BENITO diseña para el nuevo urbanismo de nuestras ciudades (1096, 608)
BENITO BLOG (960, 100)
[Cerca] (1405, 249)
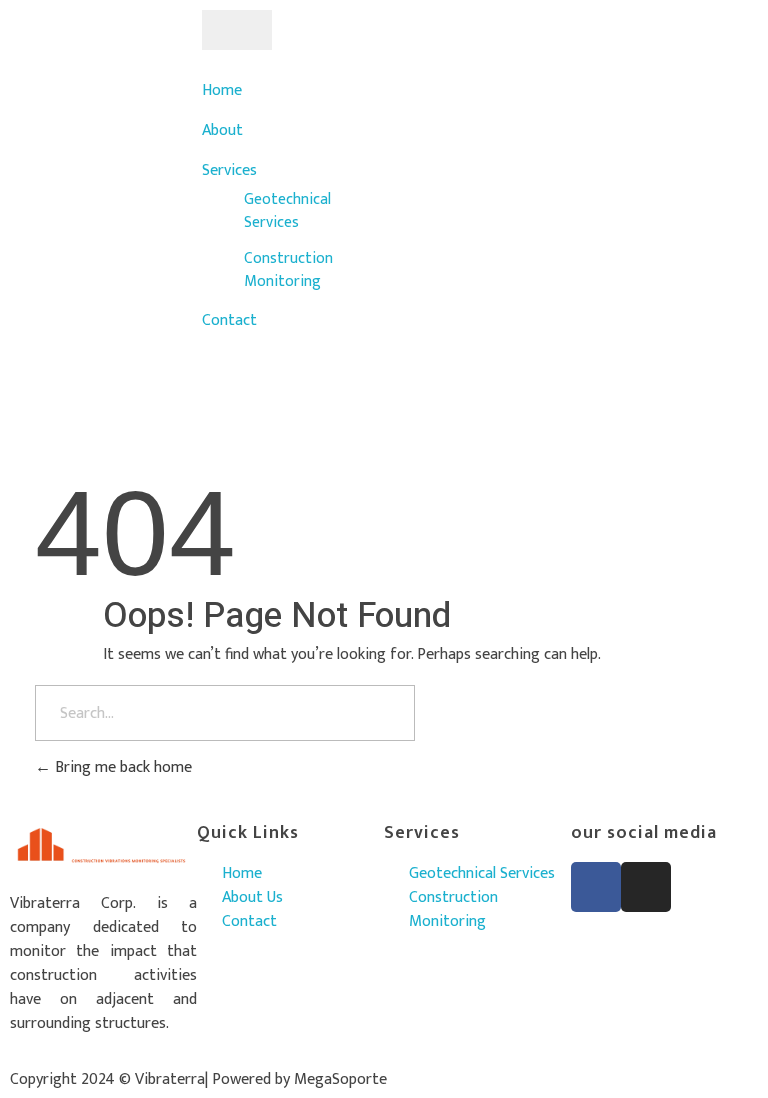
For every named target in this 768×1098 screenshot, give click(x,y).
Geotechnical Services (287, 210)
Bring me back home (121, 767)
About (222, 130)
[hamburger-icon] (237, 30)
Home (222, 90)
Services (229, 170)
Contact (229, 320)
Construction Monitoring (288, 269)
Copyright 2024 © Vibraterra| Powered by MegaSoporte (198, 1079)
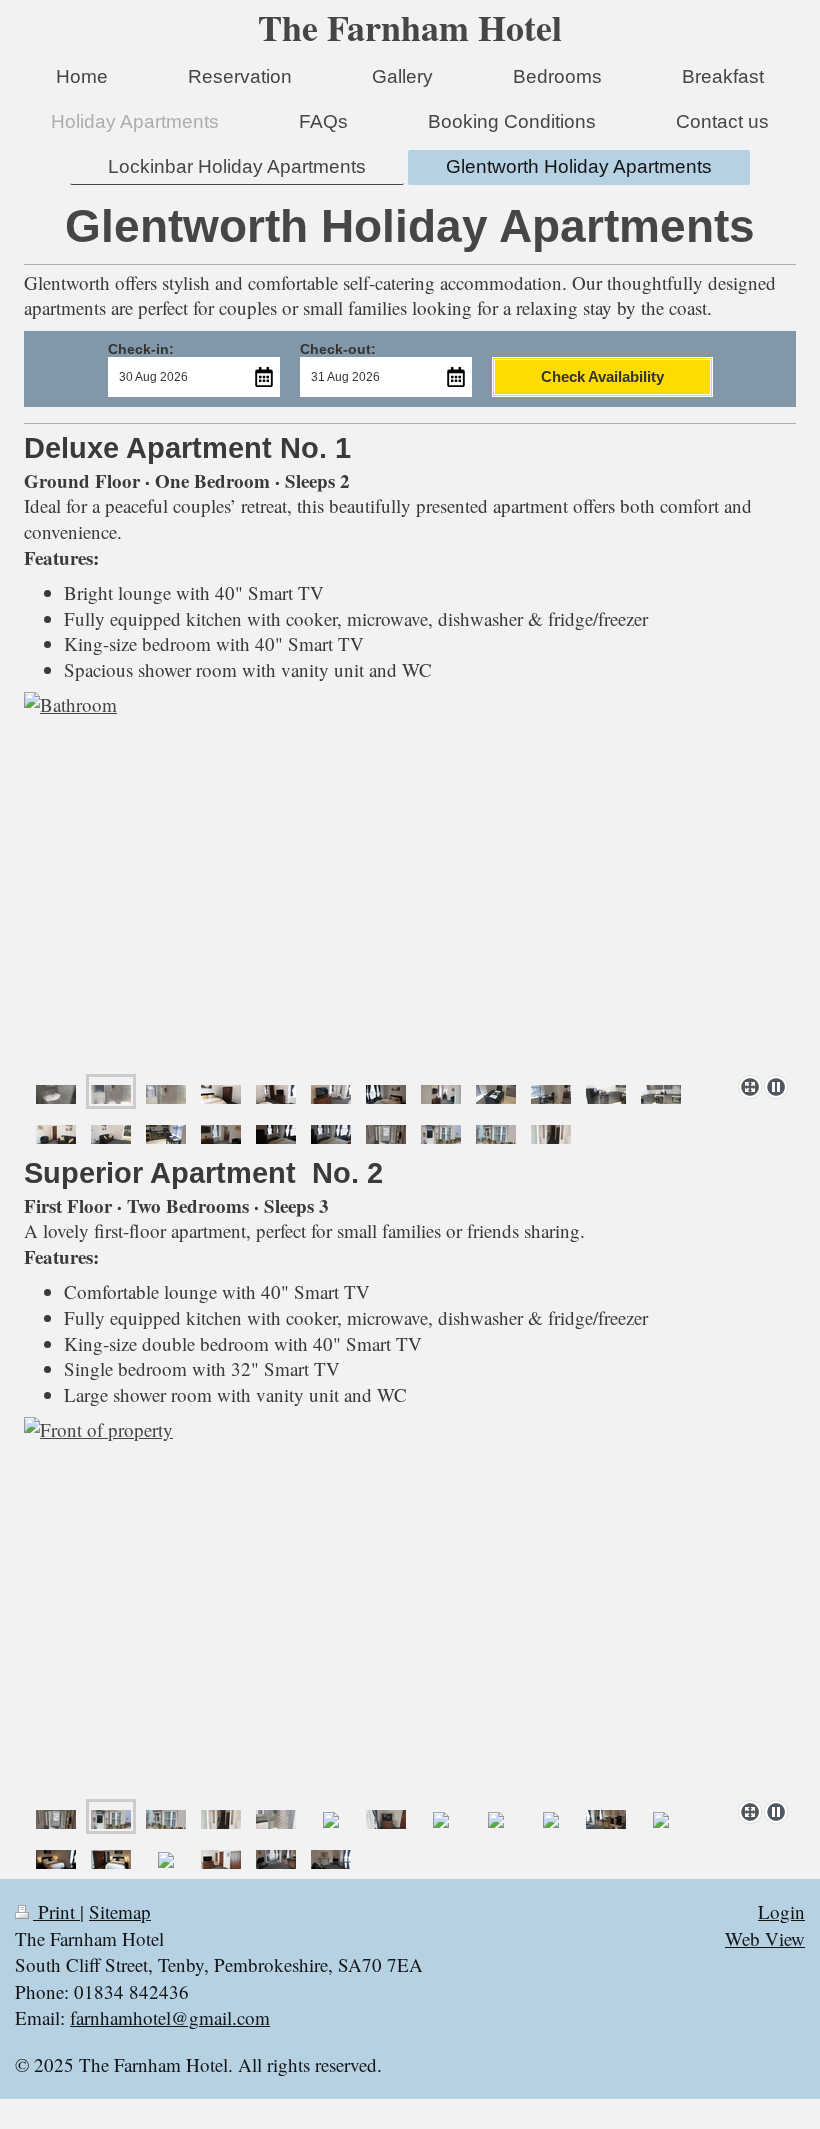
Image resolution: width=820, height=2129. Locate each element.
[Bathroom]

*WHAT TO DO*: From the line containing "Home (222, 90)" through the last line of the records, both included, output those lines exactly and nothing else; skip the pictures.

*ANSWER TO THE EXERCISE*:
Home (222, 90)
Services (229, 170)
Contact (229, 320)
Construction Monitoring (288, 269)
Copyright 2024 © Vibraterra| Powered by MegaSoporte (198, 1079)
Image resolution: width=820, height=2129. Locate each element.
[Bathroom]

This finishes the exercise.